И я б не отпускал своей добычи, пока бы не насытился вполне, пока бы не почувствовал, как появились во мне живительные токи, всегда готовые мне сущность сообщать мою же.
И если бы я смог оплакивать свою утрату до иссушенья мозга своего, и если бы я смог усилием, слезами достичь того, чтобы не покидать Иерусалима,
Способен был бы я предать забвенью братьев тех, которых увели в цепях под стены Вавилона?
Способен был бы потупить очи долу и позабыть о тех, кто там все дни томится? Способен был бы мыслить лишь о своих скорбях, взирая на невзгоды, постигшие моих собратьев?
«Если я забуду тебя, Иерусалим, – забудь меня десница моя; прилипни язык мой к гортани моей, если не буду помнить тебя, если не поставлю Иерусалима во главе веселия моего» (Псалтирь, Псалом 137, стих 5, 6).
Гневливый человек с собой уносит дух мести и злопамятства, его душа уходит, закваской этой пропитавшись. Тогда раздастся глас, пусть никого не видно, который повторяет непрестанно:
«Ты должен брату твоему прощать не семь, но семижды семьдесят раз».

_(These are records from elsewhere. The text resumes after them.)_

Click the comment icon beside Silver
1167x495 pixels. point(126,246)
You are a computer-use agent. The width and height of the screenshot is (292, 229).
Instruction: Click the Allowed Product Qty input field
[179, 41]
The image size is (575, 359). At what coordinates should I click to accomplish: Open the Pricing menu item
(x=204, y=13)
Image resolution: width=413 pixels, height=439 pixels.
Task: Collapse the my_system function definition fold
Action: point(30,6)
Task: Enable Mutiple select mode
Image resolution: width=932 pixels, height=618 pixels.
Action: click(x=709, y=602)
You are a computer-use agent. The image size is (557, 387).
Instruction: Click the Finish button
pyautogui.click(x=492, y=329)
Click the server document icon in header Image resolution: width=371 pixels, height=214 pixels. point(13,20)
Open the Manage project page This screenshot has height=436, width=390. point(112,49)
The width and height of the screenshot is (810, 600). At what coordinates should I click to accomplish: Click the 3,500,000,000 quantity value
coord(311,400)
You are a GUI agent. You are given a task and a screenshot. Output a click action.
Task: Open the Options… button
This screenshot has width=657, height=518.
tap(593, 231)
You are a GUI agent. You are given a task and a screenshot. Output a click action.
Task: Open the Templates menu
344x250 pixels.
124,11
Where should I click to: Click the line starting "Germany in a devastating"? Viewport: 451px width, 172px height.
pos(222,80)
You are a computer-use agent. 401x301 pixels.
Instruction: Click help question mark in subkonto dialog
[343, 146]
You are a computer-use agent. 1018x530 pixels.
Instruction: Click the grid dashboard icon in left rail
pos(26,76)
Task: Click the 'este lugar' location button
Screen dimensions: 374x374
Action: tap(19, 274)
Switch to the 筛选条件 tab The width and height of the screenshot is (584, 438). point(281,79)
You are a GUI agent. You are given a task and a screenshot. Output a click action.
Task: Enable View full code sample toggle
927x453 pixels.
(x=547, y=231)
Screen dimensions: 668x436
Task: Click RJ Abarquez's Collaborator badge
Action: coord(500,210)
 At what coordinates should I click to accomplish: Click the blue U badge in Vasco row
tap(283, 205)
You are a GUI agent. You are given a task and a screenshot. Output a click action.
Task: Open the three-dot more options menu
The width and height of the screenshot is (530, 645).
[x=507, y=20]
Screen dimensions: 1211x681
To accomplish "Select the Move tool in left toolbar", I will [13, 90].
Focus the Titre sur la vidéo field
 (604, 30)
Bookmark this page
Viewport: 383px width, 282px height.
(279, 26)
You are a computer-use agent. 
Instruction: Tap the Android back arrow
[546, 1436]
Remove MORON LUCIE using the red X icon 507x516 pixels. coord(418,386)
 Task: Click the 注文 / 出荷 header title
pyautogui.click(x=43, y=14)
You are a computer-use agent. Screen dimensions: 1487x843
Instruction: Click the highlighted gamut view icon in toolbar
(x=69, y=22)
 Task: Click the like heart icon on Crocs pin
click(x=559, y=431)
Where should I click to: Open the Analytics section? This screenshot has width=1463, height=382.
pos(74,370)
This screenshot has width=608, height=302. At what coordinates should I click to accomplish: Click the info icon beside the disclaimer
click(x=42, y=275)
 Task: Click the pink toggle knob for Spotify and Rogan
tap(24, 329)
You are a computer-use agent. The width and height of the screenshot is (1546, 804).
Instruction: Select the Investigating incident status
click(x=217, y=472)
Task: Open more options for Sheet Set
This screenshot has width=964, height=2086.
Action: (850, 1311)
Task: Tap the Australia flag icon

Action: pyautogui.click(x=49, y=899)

Свой приговор несчастный слышит в этих словесах. Они становятся его мученьем, но если бы он следовал им в жизни, утешеньем они его могли б явиться.
И разве есть ошибка в том, что Весть Благая по всей земле должна быть проповедана? На все открытия взгляните, что мореплаватели сделали для нас. И мореплавателей нет великих боле, чем христианские народы.
И не было нам сказано, что Весть Благая распространится повсеместно. Но было сказано, что проповедь ее произойдет повсюду.